Por Doctor Ramón Ceballo
La próxima Cumbre de las Américas, a celebrarse en República Dominicana, se desarrollará en un escenario muy distinto al de sus primeras ediciones.
La promesa de diálogo hemisférico y cooperación que dió origen a este foro ha sido reemplazada por una atmósfera de tensión política, presión económica y fractura diplomática, donde Estados Unidos, una vez más, parece imponer su guion.
Con el retorno de Donald Trump a la Casa Blanca, América Latina enfrenta una nueva oleada de políticas proteccionistas y arancelarias que golpearán a las economías más vulnerables de la región.
Las tarifas impuestas a productos agrícolas, manufacturados y energéticos afectarán directamente a países que dependen del comercio con el norte. Estos aranceles no solo encarecerán los intercambios, sino que refuerzan la vieja lógica de poder según la cual Washington dicta las reglas y el resto debe adaptarse.
A esto se suman los impuestos a las remesas enviadas por millones de migrantes latinoamericanos, un golpe silencioso pero profundo a las economías familiares que dependen de ese flujo vital de ingresos.

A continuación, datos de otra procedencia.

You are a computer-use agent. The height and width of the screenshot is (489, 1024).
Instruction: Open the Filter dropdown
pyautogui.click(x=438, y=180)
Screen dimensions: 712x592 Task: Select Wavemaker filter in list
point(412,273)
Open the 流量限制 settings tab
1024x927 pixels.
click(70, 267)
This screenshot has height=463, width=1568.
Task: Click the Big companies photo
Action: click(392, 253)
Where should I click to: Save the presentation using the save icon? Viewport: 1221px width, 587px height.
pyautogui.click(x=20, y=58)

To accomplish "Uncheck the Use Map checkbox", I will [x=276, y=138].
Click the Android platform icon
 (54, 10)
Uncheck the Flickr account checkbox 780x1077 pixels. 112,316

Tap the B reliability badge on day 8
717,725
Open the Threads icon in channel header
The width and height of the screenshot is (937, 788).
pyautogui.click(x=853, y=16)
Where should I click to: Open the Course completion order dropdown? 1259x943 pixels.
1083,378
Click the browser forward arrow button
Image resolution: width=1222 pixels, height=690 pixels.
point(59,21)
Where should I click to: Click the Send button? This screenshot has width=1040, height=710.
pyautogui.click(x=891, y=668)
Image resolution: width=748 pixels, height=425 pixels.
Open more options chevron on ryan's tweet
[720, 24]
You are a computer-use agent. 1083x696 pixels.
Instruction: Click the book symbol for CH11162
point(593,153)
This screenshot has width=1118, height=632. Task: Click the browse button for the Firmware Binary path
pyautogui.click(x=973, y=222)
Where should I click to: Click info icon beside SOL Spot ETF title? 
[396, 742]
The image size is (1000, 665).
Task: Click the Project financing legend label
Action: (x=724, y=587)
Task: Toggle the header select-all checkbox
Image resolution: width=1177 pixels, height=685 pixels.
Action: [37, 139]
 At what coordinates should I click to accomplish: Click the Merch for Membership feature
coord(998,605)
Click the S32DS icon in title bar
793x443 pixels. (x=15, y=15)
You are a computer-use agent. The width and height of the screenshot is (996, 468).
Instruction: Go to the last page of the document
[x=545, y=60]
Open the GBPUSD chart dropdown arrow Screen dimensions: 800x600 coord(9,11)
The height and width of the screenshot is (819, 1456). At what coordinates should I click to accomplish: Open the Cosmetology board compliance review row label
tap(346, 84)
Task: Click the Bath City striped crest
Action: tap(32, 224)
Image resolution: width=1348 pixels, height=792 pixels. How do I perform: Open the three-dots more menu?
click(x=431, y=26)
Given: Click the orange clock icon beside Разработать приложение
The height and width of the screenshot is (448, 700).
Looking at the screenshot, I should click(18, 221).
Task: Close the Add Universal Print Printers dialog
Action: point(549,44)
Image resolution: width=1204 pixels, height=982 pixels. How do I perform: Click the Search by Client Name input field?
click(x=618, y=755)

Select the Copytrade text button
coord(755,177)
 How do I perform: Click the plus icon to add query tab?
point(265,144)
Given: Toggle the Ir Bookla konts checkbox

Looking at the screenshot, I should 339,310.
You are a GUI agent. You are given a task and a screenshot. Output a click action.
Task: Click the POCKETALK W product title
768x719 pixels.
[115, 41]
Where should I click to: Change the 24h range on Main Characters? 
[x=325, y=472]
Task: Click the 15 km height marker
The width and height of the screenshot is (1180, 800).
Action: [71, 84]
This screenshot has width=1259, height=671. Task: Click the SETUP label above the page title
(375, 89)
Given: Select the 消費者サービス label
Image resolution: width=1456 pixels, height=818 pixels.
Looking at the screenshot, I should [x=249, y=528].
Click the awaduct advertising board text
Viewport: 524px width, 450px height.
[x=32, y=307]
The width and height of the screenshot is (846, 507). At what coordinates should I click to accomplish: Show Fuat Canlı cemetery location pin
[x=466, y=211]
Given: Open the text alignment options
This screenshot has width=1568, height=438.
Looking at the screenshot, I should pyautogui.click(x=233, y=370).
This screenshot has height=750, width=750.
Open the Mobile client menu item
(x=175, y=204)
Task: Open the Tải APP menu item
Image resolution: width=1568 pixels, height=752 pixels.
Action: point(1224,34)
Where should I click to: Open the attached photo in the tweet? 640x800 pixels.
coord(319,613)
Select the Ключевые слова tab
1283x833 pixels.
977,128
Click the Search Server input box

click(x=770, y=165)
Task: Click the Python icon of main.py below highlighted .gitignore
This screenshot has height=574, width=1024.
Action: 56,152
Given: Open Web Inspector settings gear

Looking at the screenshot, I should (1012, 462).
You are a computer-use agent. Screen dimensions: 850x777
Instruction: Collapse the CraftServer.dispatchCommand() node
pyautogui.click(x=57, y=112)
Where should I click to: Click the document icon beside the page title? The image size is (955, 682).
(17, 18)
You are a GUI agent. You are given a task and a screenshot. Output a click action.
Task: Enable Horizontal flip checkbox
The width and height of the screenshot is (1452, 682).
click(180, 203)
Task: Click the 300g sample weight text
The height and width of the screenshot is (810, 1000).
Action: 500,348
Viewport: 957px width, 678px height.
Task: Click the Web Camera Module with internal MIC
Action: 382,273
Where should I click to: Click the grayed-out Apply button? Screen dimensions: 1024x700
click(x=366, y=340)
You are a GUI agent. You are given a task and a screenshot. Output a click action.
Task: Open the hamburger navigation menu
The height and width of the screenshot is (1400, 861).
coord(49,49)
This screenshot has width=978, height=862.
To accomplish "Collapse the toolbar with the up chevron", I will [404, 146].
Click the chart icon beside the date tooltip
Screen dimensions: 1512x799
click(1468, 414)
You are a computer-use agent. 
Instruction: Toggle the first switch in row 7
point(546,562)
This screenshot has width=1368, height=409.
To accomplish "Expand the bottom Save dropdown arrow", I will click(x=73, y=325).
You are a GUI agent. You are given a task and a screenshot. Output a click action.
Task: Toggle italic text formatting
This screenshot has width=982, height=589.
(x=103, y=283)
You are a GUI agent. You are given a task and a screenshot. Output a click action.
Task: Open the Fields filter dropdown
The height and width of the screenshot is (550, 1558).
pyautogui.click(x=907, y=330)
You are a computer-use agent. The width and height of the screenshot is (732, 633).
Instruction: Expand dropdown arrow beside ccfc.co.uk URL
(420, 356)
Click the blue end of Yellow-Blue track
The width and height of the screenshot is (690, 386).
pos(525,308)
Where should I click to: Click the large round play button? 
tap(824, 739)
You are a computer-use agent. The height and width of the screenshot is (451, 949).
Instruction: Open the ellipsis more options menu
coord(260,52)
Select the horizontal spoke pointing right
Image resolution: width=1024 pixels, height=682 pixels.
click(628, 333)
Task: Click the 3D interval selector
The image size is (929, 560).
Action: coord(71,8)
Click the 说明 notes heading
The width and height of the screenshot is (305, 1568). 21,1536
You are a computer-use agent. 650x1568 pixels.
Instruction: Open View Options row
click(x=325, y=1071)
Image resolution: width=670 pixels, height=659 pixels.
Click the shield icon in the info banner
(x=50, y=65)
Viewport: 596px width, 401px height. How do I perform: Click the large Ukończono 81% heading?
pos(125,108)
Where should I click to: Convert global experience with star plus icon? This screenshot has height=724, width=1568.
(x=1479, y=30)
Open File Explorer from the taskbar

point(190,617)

La migración será uno de los temas más controversiales del encuentro, especialmente cuando la política estadounidense, marcada por deportaciones masivas, criminalización y muros fronterizos, contradice el discurso de cooperación y solidaridad humanitaria que se pregona.
En este contexto, la Cumbre de Punta Cana corre el riesgo de convertirse en un escenario de exclusión más que de unidad. Varios países ya han anunciado su posible ausencia en protesta por las prácticas selectivas y la falta de respeto a la soberanía de los Estados.
La exclusión de gobiernos por razones ideológicas o políticas contradice la esencia misma del encuentro. Si la Cumbre de las Américas es solo para quienes piensan como Washington, deja de ser hemisférica para transformarse en un club diplomático de obediencia.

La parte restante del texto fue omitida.